▶ EXERCISE GOAL
Hand back all records exactly, pictures omitted.

^^^^^^^^

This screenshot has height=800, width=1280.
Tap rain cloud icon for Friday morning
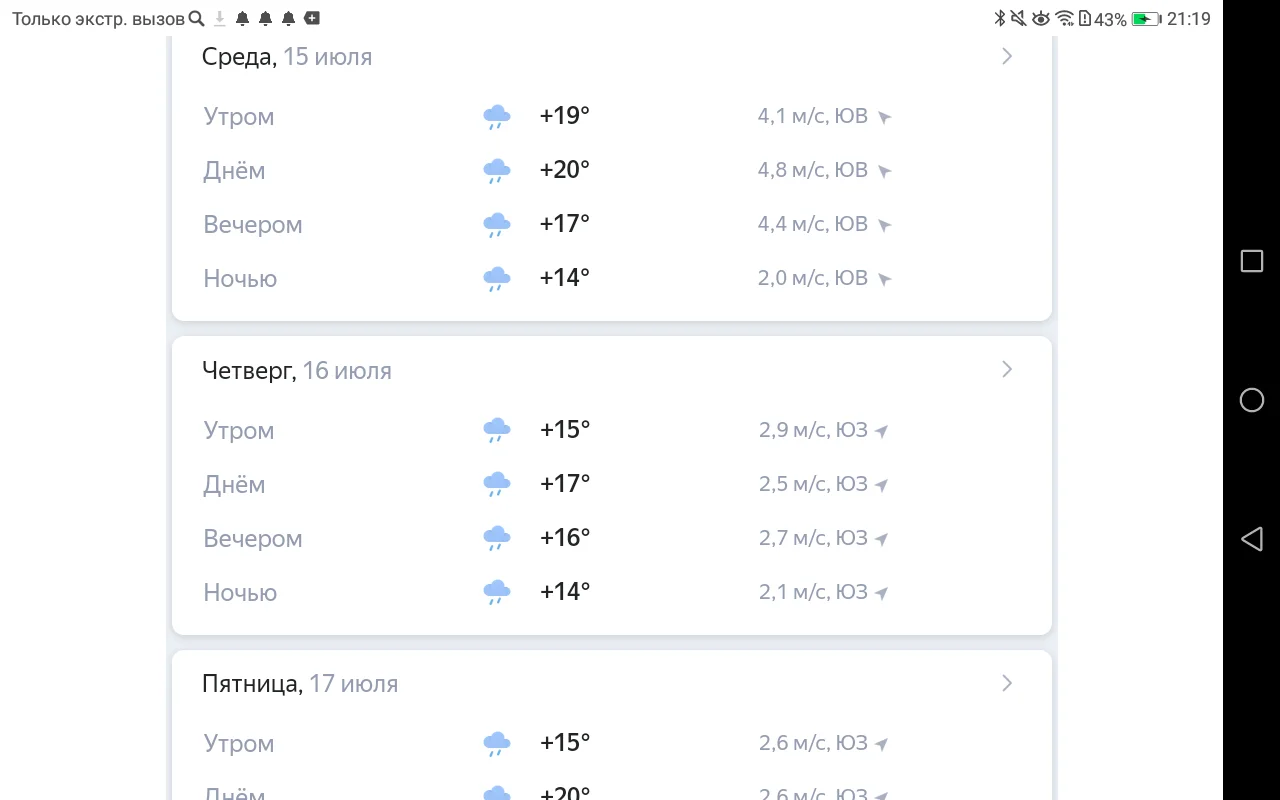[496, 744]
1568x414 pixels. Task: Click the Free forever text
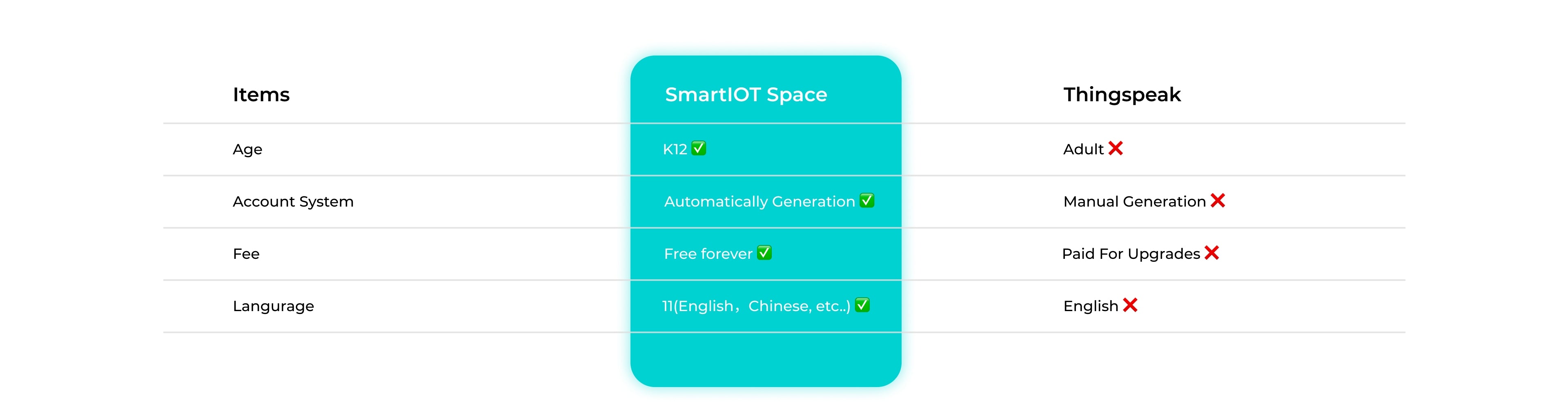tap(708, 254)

^^^^^^^^

▶ REPLY TO THE TASK
This screenshot has height=800, width=1280.
Tap rain cloud icon for Friday morning
[496, 744]
1568x414 pixels. Task: Click the Free forever text
tap(708, 254)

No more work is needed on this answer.